Nantinya pemerintah akan mencari formula yang lebih baik untuk menentukan sistem kelulusan bagi siswa.
"Jadi bukan semuanya ini wacana menghapus saja, tapi juga wacana memperbaiki esensi dari UN itu sebenarnya apa. Apakah menilai prestasi murid atau menilai prestasi sistem," kata Nadiem.
Baca juga: Wakil Ketua Komisi X Usul UN Diganti Asesmen Berkala
Menanggapi wacana tersebut, pengamat pendidikan Darmaningtyas menilai, kali ini penghapusan UN sangat mungkin untuk dilaksanakan.
Sebelumnya, wacana penghapusan sistem ujian yang diperkenalkan pertama kali oleh Menteri Pendidikan era Kabinet Indonesia Bersatu (KIB) Jilid I, Bambang Sudibyo pada 2005 ini, sudah kerap muncul.
Ketika Bambang digantikan M Nuh pada periode kedua KIB, wacana tersebut kembali muncul.

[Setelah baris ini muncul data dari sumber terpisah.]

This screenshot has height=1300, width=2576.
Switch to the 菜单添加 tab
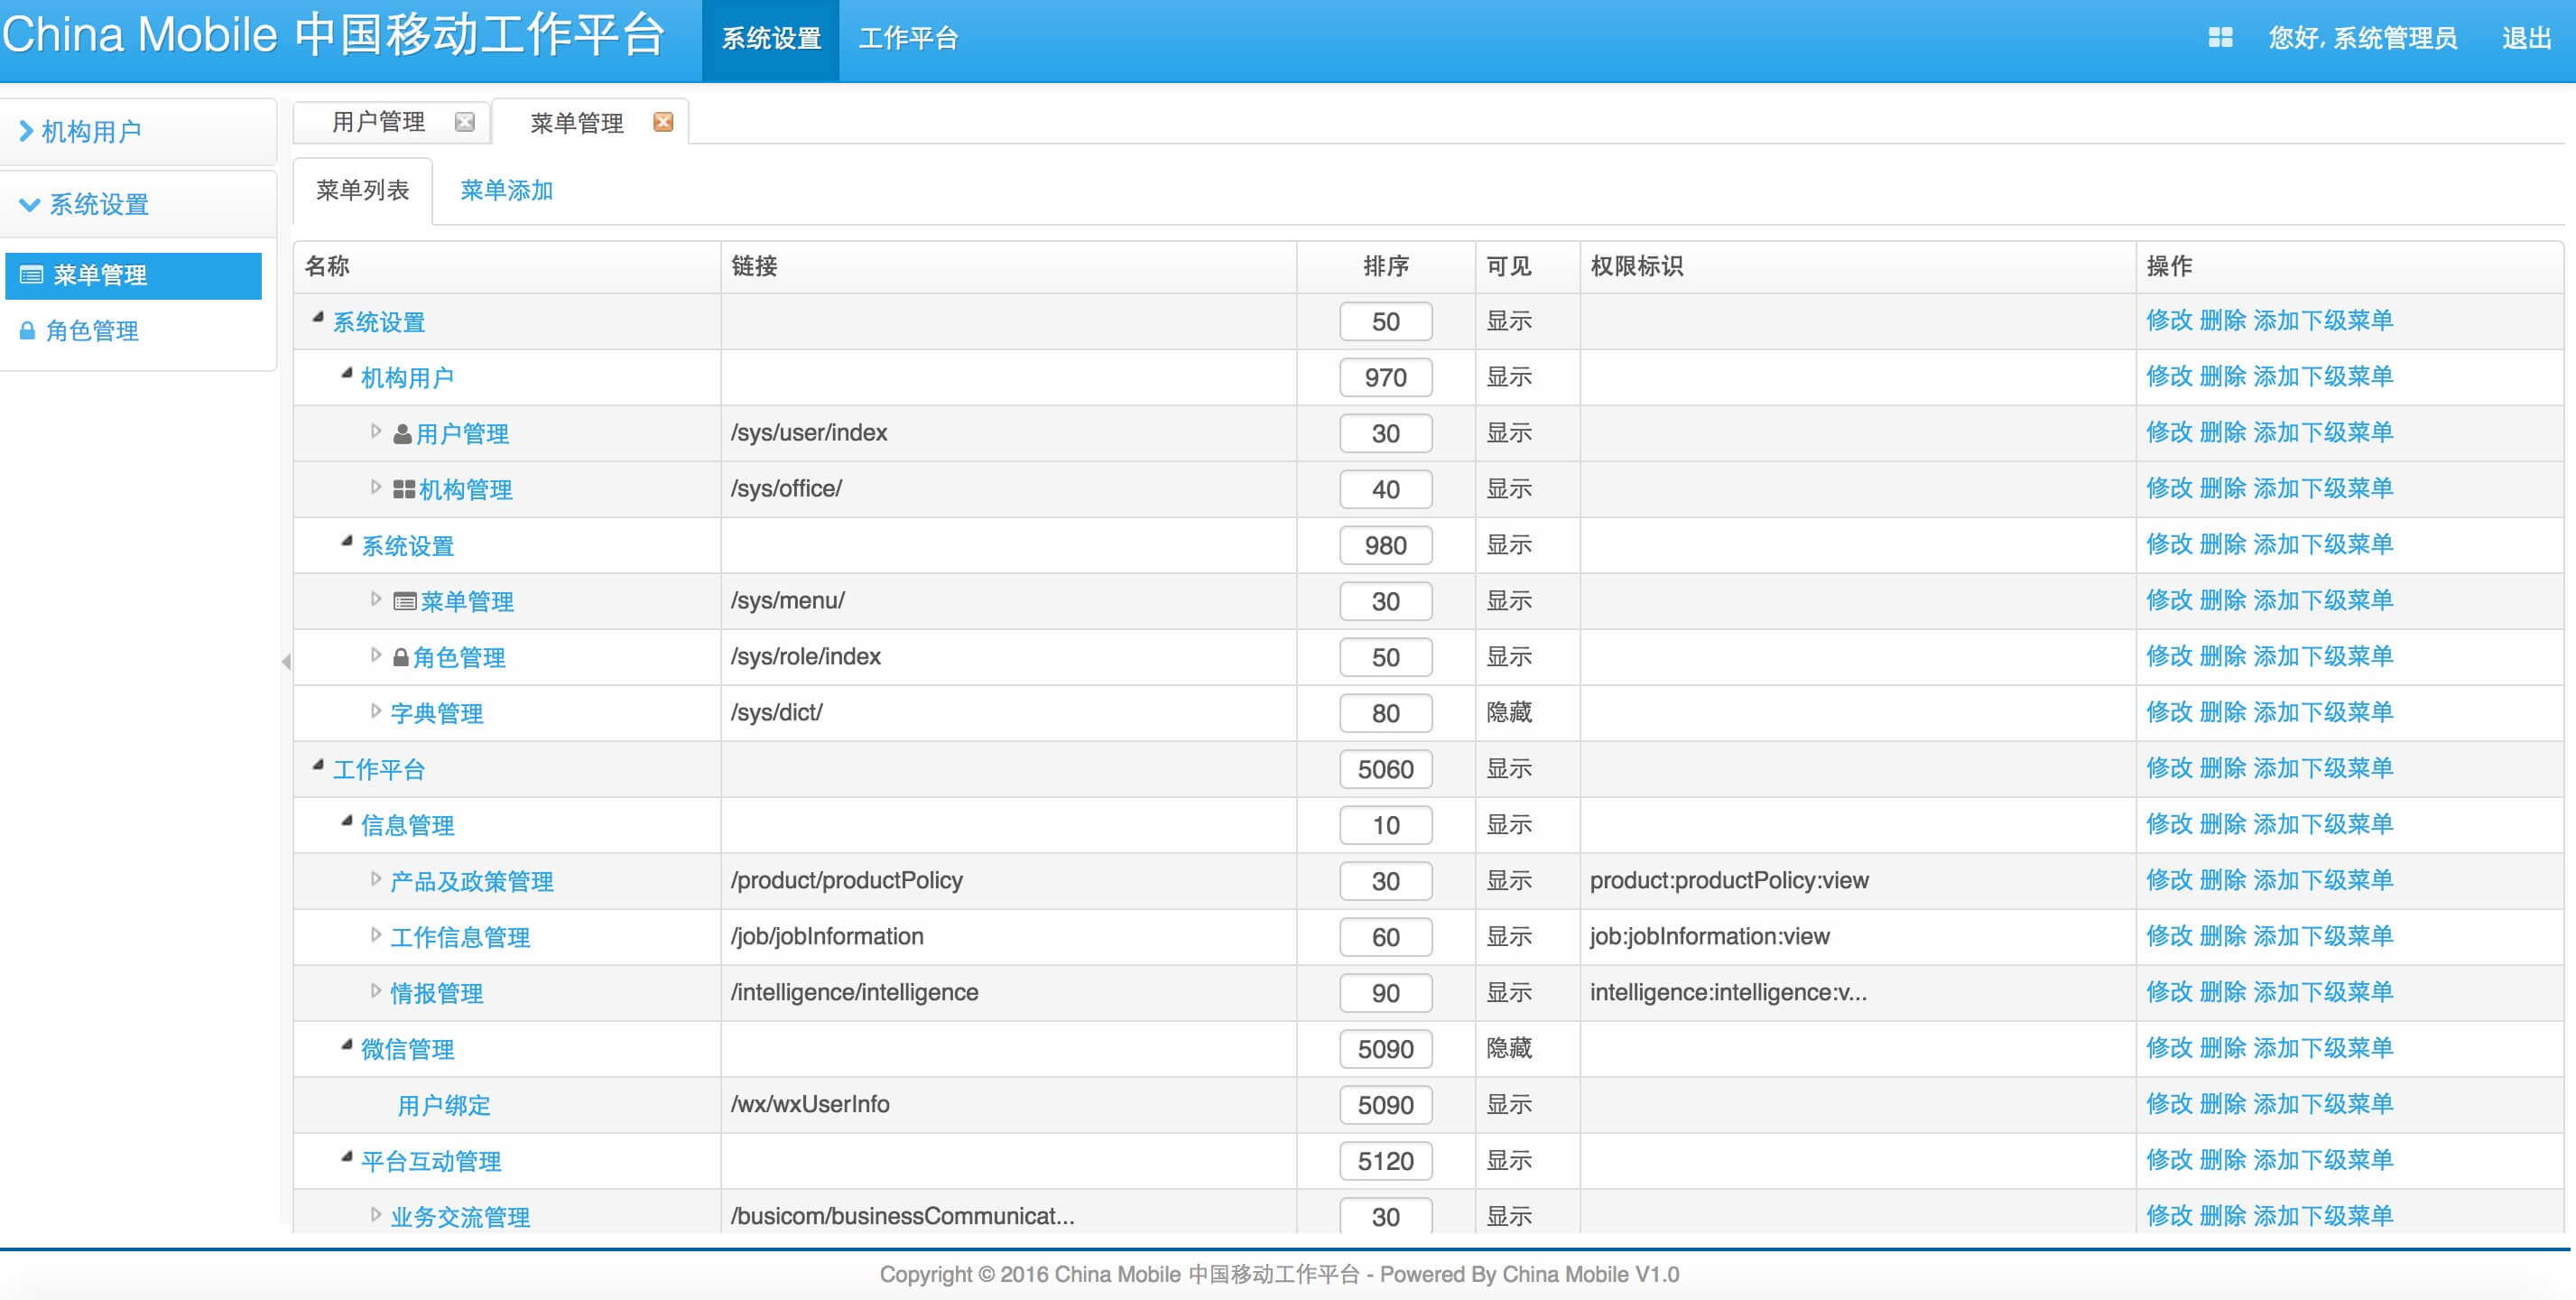coord(506,190)
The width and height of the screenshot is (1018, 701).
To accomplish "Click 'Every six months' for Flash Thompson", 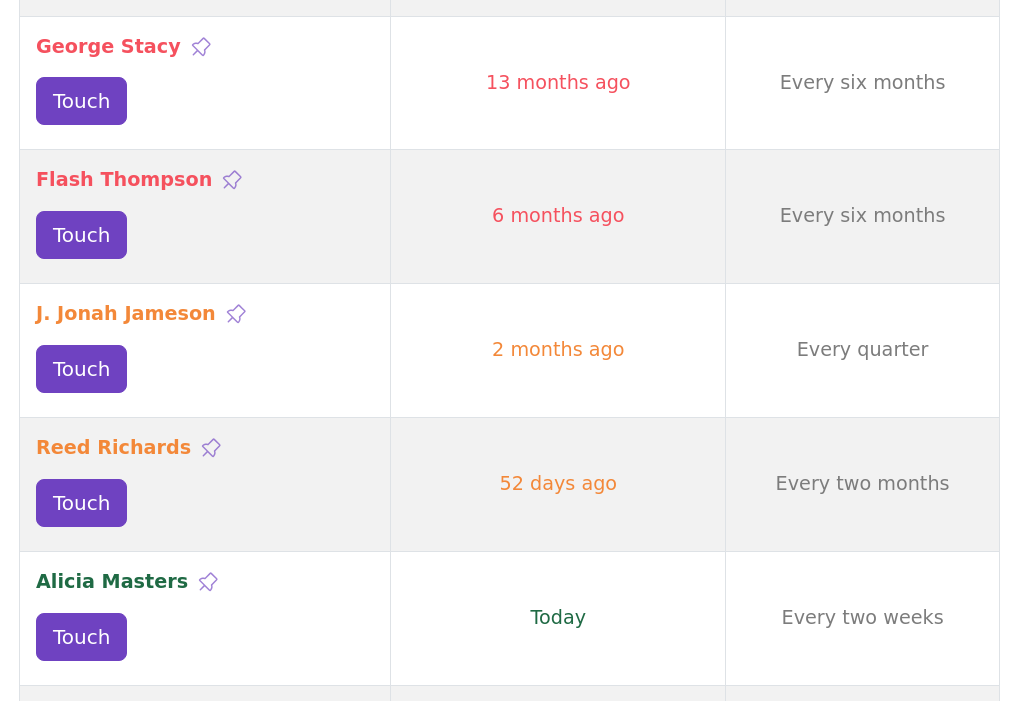I will click(862, 216).
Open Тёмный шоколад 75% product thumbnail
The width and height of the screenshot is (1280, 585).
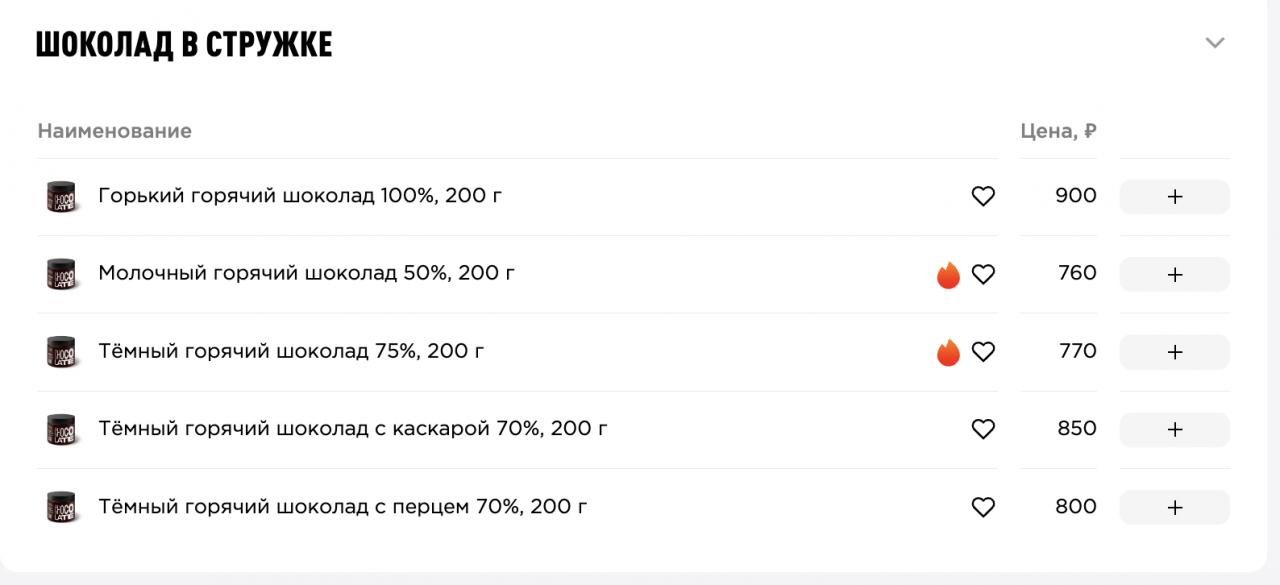pyautogui.click(x=61, y=352)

Demikian halnya saat Gubernur DKI Jakarta Anies Baswedan saat masih menjabat sebagai Menteri Pendidikan dan Kebudayaan pada periode Kabinet Kerja.
Saat itu, Anies menyebut, UN tidak lagi menjadi penentu kelulusan siswa. Wacana itu kembali dilanjutkan Muhadjir Effendy yang menggantikan Anies pada 2017. Ketika itu, ia menyebut pelaksanaan UN 2017 akan dimoratorim.
Baca juga: Jika UN Dihapus, Apa Pengganti Idealnya?
Meski demikian, wacana itu kandas setelah Wakil Presiden Jusuf Kalla menyatakan tidak setuju dengan kebijakan tersebut.
"Menteri yang kemarin (Mendikbud sebelum Nadiem) sudah mau menghapus, tapi kan Pak JK keberatan. Pak Jokowi sudah setuju, tapi kan Pak JK kan tidak setuju. Sekarang kan Pak JK sudah enggak ada (tidak menjabat), jadi saya kira harus sudah punya keberanian untuk menghapus," ujar Darmaningtyas, saat dihubungi Kompas.com, Minggu (1/12/2019).
Ia menilai, keputusan penghapusan UN akan sangat bergantung pada keberanian menteri yang menjabat dan izin dari pemimpin negara sebagai atasannya.